There’s an old saying, “People don’t care how much you know unless they know how much you care.” You’ve heard it a thousand times. It’s old, but the meaning is relevant. No matter how well you coach and train your leaders, they need to know that you care. Lack of care often leads to burnout. You don’t want to go there.
As the typical ministry season (September – May) beings to wrap up, it’s a great time to show your appreciation to your group leaders. You don’t necessarily need to make over-the-top gestures, but it’s important to do something. After all, there are only two parts to small group ministry: (1) Recruiting Leaders, and (2) Keeping Your Leaders Motivated, Equipped, and Happy. They’ll gladly do their job, when you do yours. Here are some ways to show your leaders that you care:
Plan a Fun Event.
When you think about events, they really can run the gamut depending on your budget. You could go the route of team building events like ropes courses, trampoline parks, or escape rooms. If you’re in the vicinity of a campground, they might have an affordable facility available for your event.

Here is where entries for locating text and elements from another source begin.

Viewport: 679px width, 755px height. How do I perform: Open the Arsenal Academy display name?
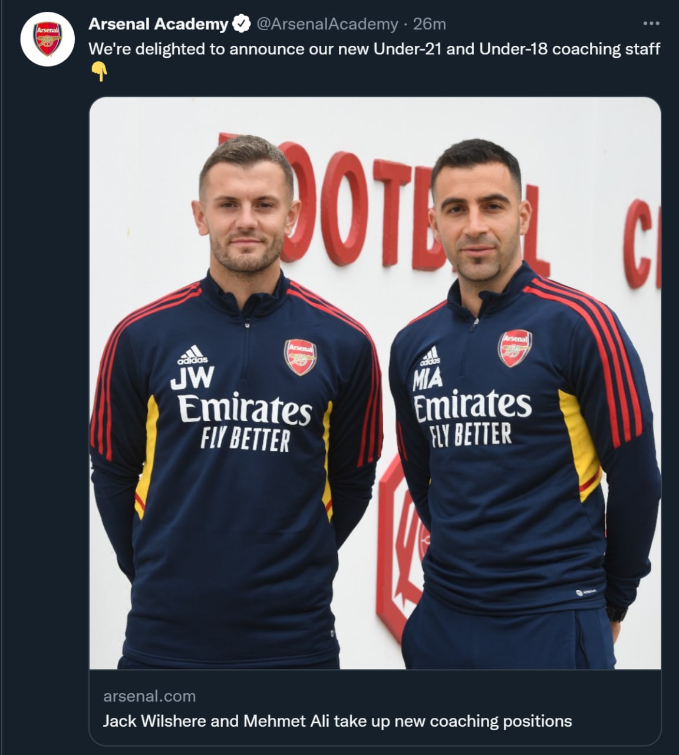coord(158,24)
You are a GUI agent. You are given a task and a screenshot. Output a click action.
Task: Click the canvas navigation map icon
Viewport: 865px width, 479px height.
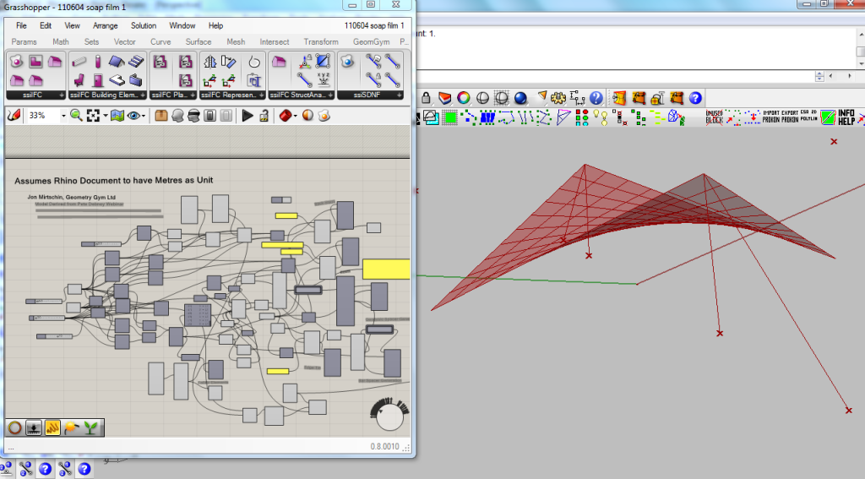tap(117, 116)
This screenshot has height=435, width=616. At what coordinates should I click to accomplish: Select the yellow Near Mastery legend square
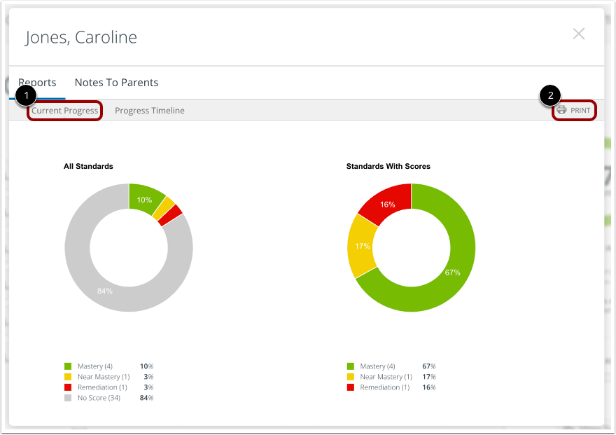coord(67,376)

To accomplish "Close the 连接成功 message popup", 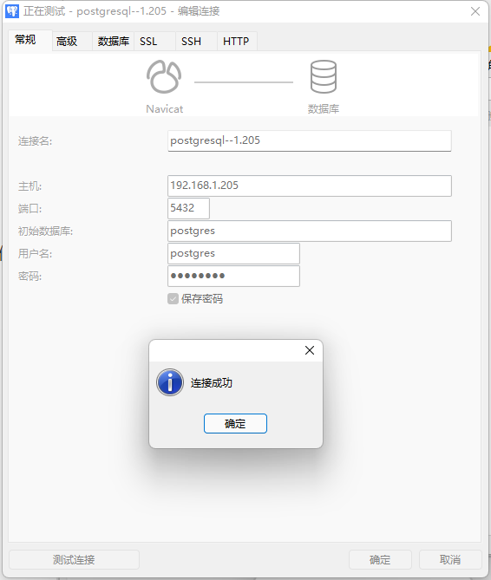I will coord(310,350).
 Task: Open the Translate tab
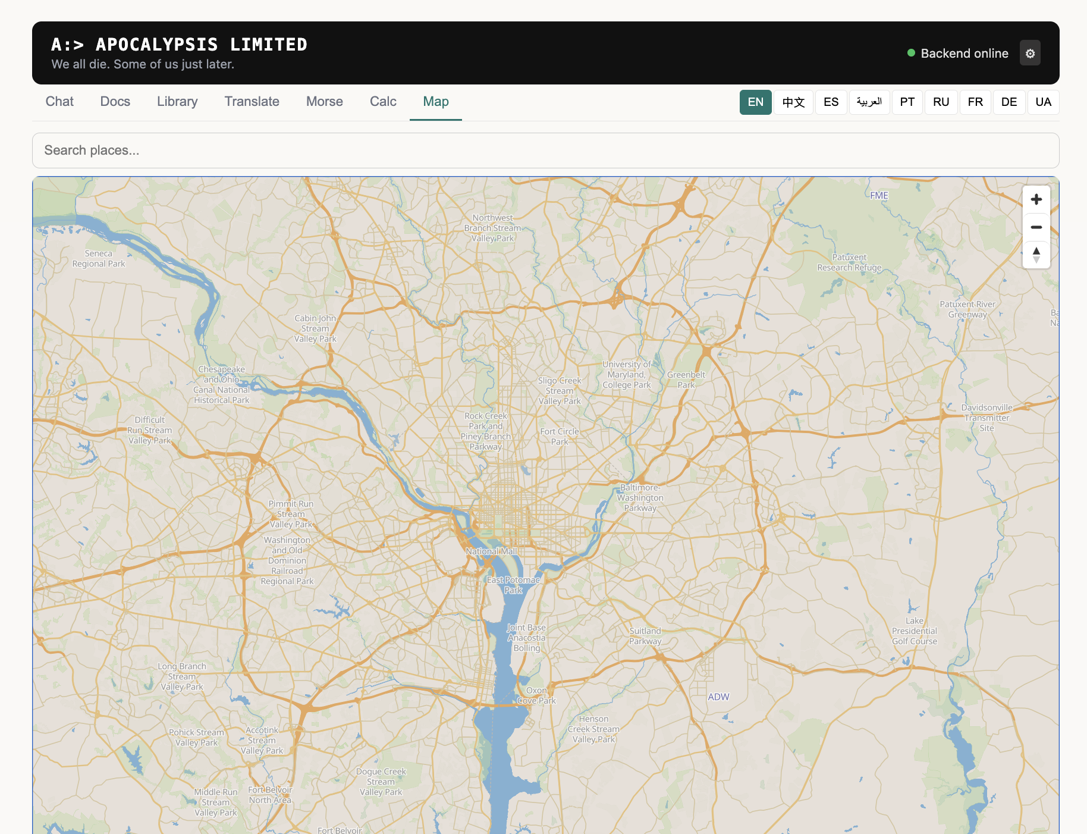coord(251,101)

If you’re on a budget, think about a picnic or tailgate. You could either cater the event or invite all of the group members along with the leaders to the event. The group members can provide the food for their groups, so there’s nothing to budget for.
One year our church in California had a picnic like this and asked each group to present an award to their group leader. Every group got up and expressed appreciation for their leaders publicly. Then, they would present either a homemade award like a plaque or a trophy. One group even created a Barbie doll to resemble their leader. Some groups went way over the top and gave restaurant gift certificate, a weekend away, or something else their leader really enjoyed. No matter how it was done, every leader left feeling very appreciated by the church and by their group.
Give a Small Gift.
A small gift communicates a lot. You don’t need to give away a car for leaders to feel appreciated. Think about what the leaders might enjoy – a Starbucks card, movie tickets, or an ice cream cone.
One year I gave every one of my leaders a book. I purchased two cases of John Townsend and Henry Cloud’s Making Small Groups Work and gave one to every leader. Not only did they feel appreciated, I also put some training into their hands. Many churches have done the same with my Leading Healthy Groups book.
Gifts don’t need to be large. But, even something small communicates a lot.
Give Public Recognition.
In addition to a small gift or some other form of appreciate, publicly recognizing your group leaders in a worship service is meaningful to leaders. If this comes from the senior pastor, you get bonus points.
Asking group leaders to stand, come to the front, or come up on stage, communicates the importance of small groups and the role of small group leaders in your church. Either you or your senior pastor can publicly thank leaders for letting God use them in the past year. You could even give some statistics like the number of people who came to Christ as a result of groups, or the number of people currently involved in groups.
While you’ve got your congregation’s attention, this would be a great opportunity to give them a heads up about your next group launch, even if it comes in the Fall. People like to plan ahead. And, remember, what you are saying to your current leaders is also being said to your future leaders sitting in the congregation.
Leader appreciation is only limited to your creativity. If you have no budget, then get even more creative. Even simple things like a handwritten note are significant. After all, who gets personal mail anymore? A personal email is not the same.
How will you appreciate your leaders this year? What have you done in the past? I would love to hear what you’re doing.